Framing the question
I am providing an answer that I think all denominations agree on. Furthermore, I'm answering from the point of view of a disciple, defined as those who already declare Jesus to be their Lord and Savior. Within this limited context, we do not have to go into the dispute
because by definition a disciple is one who already receives Jesus's forgiveness from the cross by faith when he/she repented and converted to become son/daughter of God, and I want to provide an answer that is acceptable to both the "once saved always saved" group as well as the "we can lose our salvation" group.
So the question becomes: if we are already forgiven when we became a disciple, why does Jesus seem to condition our own forgiveness on our forgiving others?
Contextualizing the Lord's prayer and the forgiving command
In Matthew, the Lord's prayer is presented as a simple and trusting prayer model (as opposed to wordy / pretentious / vacuous prayers practiced by non-believers, cf Matt 6:5-8) containing essential daily requests that affirm our dependence on God in several areas:
- as children of God ("Our Father")
- citizen in God's kingdom ("Thy kingdom come")
- obedient to His will ("Thy will be done")
- a creature ("our daily bread")
- needing continual forgiveness from sins committed since we became Christians ("forgive us our sins")
- needing protection from evil ("deliver us from evil")

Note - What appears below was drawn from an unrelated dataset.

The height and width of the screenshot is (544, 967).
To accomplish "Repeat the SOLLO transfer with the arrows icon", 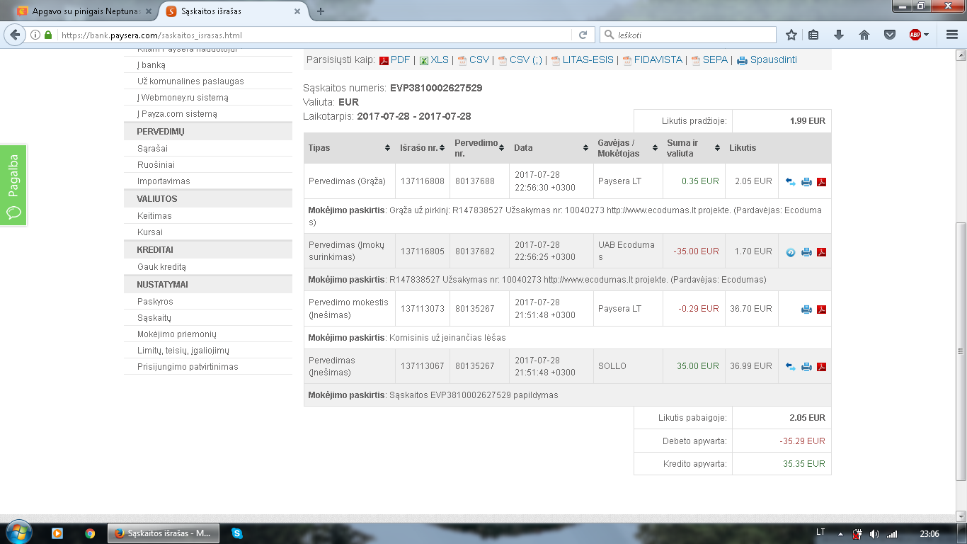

The bigger context is the Sermon on the Mount (Matt 5-7) where Jesus was emphatic that forgiving others (even enemies) IS the primary characteristic of the children of God (cf Matt 5:45), mentioning it in multiple places / contexts (even in the parables), not just in the Lord's prayer. For example:
- Reconcile before we worship God, Matt 5:23-24
- Do not retaliate even if they are wrong, Matt 5:38-42 following Jesus's example of forgiving enemies from the cross
- Love our enemies, Matt 5:43-48
We can see how Jesus's command in the Lord's prayer as the climax of his teaching on forgiveness, which he even repeats immediately after the Lord's prayer in vv. 14-15:
If you forgive those who sin against you, your heavenly Father will forgive you. But if you refuse to forgive others, your Father will not forgive your sins.
An acceptable answer by all denominations will be something like the following.
Disciples need to work out their salvation with the help of the Holy Spirit already given to them to become more and more like Christ. Therefore, we need to forgive others like Christ did his enemies, to do to others as Jesus has done to us. If our faith is genuine, we will do this, but in the weakness of our nature we need a constant reminder (thus included in the daily Lord's prayer).
Jesus's one time forgiveness on the cross needs to be realized in our consciousness and the way to do this is to realize how we are forgiven during the specific occasions when we forgive others by being Jesus to them because our sins to God are of various types and we need to realize how we have offended God and grieved others in multiple ways. By forgiving the various sins of others done against us we will then internalize instantiations of Jesus's forgiveness to us. For example, when we forgive other's unjustified anger to us, we are reminded that we need to be forgiven of our own anger. When we forgive other's betrayal, we are reminded how we have disappointed others too and need to be forgiven.
Another way to see this is that Jesus's death on the cross is a one time event of forgiveness (already received at conversion) waiting to be applied to a disciple's past, present, and future sins. Even a Calvinist who believes in TULIP cannot be certain if he/she is one of the elect. One way to have assurance is to observe his/her heart and see other's sin as playing itself out in him/herself saying:
"Looking at the root of other's sin, there may lurk in my heart similar propensity to sin that I either have done in the past or can potentially do in the future. As I forgive this person's sin against me today, I'm also applying Jesus's one time forgiveness to my particular sin as well and pray to God who is outside time to forgive me and heal me of this propensity".
If we do not do this, our faith may not be genuine, and let these refusal-to-forgive occasions come as a REALITY CHECK of our true relationship to God as children of God (a child of God would be ready to forgive). Thus, Jesus's teaching in Matt 6:14-15 can be seen as a gracious warning to help us make sure we don't deceive ourselves.